Required work:
Every line from the one holding "Task: Open the user profile avatar" through the final line of the entries is to be reproduced exactly, and no other line.

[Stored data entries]
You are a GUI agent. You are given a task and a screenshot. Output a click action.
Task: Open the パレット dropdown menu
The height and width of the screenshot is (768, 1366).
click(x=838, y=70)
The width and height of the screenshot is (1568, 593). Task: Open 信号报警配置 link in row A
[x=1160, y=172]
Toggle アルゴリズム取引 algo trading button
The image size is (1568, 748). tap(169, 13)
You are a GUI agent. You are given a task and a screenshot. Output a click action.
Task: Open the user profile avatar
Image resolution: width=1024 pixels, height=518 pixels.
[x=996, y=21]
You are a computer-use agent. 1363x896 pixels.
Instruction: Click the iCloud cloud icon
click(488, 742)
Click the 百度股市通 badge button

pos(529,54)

Task response:
Task: Open the user profile avatar
Image resolution: width=1024 pixels, height=518 pixels.
[x=996, y=21]
You are a computer-use agent. 1363x896 pixels.
Instruction: Click the iCloud cloud icon
click(488, 742)
Click the 百度股市通 badge button

pos(529,54)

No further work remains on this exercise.